Three Reasons Conservative Investors Are Turning to Private Real Estate Lending
In today’s unpredictable markets, conservative investors are rethinking where and how they deploy their capital. With bond yields....
A Shift in Investor Psychology
In today’s unpredictable markets, conservative investors are rethinking where and how they deploy their capital. With bond yields fluctuating and equity markets behaving erratically, private real estate lending has emerged as a reliable alternative, especially for investors prioritizing capital preservation and income.
Often misunderstood as a high-risk endeavor, well-structured private lending can offer a unique blend of stability, security, and return. Through Mortgage Investment Corporations (MICs), Canadians can participate in this asset class without directly managing properties or
lending individually.
Reason 1: Income Stability in a Volatile Market
Traditional fixed-income products, like GICs and government bonds, have not kept pace with inflation in recent years. Meanwhile, dividend stocks and bond ETFs remain vulnerable to interest rate shifts and market volatility.
Private real estate lending, when done prudently through diversified mortgage portfolios, offers consistent, contractually mandated interest payments. MICs typically aim to deliver 7%–10% annual yields, which are distributed quarterly and backed by real property. These returns are relatively stable regardless of stock market behavior.
Reason 2: Asset-Backed Security and Capital Preservation
Unlike unsecured corporate bonds or equity investments, private mortgages are backed by tangible real estate assets. In the event of borrower default, the lender holds a registered lien and legal recourse to recover capital.
At Morex, we focus on owner-occupied residential mortgages with conservative loan-to-value (LTV) ratios, typically averaging around 67%. This approach prioritizes principal protection while still allowing for meaningful returns.
Compared to speculative real estate development or REITs tied to commercial trends, our strategy is more conservative and aligned with income-seeking investors.

PROBLEM 1:
Output the entries from the line containing "This screenshot has width=767, height=445." up to and including the line containing "tap(359, 29)" as a JSON list of strings, one string per line, leaving out blank lines.

EXERCISE DATA:
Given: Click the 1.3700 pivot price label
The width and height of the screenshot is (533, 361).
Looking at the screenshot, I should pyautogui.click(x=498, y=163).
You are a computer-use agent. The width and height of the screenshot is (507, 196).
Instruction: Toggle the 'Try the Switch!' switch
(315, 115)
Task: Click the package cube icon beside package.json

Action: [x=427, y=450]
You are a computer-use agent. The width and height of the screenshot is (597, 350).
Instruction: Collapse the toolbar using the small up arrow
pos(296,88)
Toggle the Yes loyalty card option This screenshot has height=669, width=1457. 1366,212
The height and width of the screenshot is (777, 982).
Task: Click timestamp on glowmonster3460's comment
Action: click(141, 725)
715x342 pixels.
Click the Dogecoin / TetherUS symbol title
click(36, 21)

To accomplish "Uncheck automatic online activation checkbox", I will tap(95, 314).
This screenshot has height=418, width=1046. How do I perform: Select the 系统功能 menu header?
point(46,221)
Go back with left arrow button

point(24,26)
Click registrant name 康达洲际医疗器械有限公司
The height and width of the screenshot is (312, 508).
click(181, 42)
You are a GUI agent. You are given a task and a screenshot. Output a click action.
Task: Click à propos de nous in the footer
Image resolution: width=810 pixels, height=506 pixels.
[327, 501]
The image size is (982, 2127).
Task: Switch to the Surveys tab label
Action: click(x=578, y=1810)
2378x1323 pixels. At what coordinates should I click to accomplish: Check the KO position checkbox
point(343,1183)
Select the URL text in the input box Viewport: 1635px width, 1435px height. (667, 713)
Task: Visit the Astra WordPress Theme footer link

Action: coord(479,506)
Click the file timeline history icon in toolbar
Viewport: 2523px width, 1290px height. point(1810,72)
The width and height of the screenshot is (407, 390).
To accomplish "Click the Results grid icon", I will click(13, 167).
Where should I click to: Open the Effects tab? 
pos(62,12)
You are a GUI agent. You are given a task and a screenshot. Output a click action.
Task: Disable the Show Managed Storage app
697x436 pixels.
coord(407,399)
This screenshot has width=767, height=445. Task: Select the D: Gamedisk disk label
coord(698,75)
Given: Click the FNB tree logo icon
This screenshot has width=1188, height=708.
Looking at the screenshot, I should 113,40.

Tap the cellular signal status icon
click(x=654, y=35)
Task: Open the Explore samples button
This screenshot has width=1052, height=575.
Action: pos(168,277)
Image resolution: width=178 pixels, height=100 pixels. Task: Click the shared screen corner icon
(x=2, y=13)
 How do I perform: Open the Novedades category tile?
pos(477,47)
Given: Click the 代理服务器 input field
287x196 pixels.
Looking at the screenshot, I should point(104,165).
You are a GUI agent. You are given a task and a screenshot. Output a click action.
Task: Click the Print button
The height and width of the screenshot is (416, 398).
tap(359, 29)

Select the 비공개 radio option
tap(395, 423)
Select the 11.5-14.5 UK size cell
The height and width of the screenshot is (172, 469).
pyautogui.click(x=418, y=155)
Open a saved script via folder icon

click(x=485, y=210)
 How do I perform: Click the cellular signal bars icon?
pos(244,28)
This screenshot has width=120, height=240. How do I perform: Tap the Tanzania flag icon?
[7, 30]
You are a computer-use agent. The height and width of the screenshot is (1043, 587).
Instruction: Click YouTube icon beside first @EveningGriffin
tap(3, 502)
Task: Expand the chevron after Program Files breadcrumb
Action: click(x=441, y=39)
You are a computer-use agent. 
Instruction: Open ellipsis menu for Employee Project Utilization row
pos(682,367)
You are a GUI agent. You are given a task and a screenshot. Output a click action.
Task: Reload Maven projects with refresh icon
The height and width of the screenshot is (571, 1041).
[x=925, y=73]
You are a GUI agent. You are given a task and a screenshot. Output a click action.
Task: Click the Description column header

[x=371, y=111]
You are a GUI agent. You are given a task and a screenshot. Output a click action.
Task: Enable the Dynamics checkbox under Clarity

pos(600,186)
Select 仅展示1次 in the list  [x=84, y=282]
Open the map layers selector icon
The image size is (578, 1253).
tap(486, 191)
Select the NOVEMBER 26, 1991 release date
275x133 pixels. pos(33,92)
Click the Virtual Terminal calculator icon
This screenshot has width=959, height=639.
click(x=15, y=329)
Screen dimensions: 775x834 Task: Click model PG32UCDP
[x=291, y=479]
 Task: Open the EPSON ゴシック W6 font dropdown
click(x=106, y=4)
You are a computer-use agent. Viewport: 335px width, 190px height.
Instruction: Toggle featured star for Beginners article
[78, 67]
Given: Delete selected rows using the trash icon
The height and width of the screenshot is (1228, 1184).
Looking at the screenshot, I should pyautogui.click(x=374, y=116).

PROBLEM 2:
Write the next part of the article on private real estate lending, picking up after its last sentence.

EXPECTED ANSWER 1:
[
  "This screenshot has width=767, height=445. Task: Select the D: Gamedisk disk label",
  "coord(698,75)",
  "Given: Click the FNB tree logo icon",
  "This screenshot has width=1188, height=708.",
  "Looking at the screenshot, I should 113,40.",
  "Tap the cellular signal status icon",
  "click(x=654, y=35)",
  "Task: Open the Explore samples button",
  "This screenshot has width=1052, height=575.",
  "Action: pos(168,277)",
  "Image resolution: width=178 pixels, height=100 pixels. Task: Click the shared screen corner icon",
  "(x=2, y=13)",
  " How do I perform: Open the Novedades category tile?",
  "pos(477,47)",
  "Given: Click the 代理服务器 input field",
  "287x196 pixels.",
  "Looking at the screenshot, I should point(104,165).",
  "You are a GUI agent. You are given a task and a screenshot. Output a click action.",
  "Task: Click the Print button",
  "The height and width of the screenshot is (416, 398).",
  "tap(359, 29)"
]

EXPECTED ANSWER 2:
Reason 3: Diversification Without Market Correlation
Diversification is more than owning a mix of stocks and bonds—it’s about reducing your exposure to systemic risk. Private lending behaves differently from public assets, making it a powerful addition to portfolios aiming for resilience.
MICs are not traded on public exchanges. As such, they are insulated from daily price swings and investor panic. This makes them especially attractive for retirees, family offices, and conservative investors looking to reduce portfolio volatility without sacrificing income.
The Bigger Picture: Demand Meets Discipline
Canada’s housing market, especially in regions like Ontario’s Golden Horseshoe, continues to experience structural supply shortages. As bank lending tightens under regulatory pressure, private lenders step in to fill financing gaps with professionally managed, short-term mortgages.
The result: borrowers gain flexibility, while investors gain access to secured, yield-bearing opportunities that were previously reserved for institutions.
Closing Thoughts
Private real estate lending through MICs is gaining attention not because it’s trendy, but because it works. For conservative investors, it provides the three things that matter most: stable income, capital protection, and low market correlation.
As with any investment, due diligence, structure, and expertise are key. But in the right hands, private lending can serve as the cornerstone of a modern, risk-aware investment strategy.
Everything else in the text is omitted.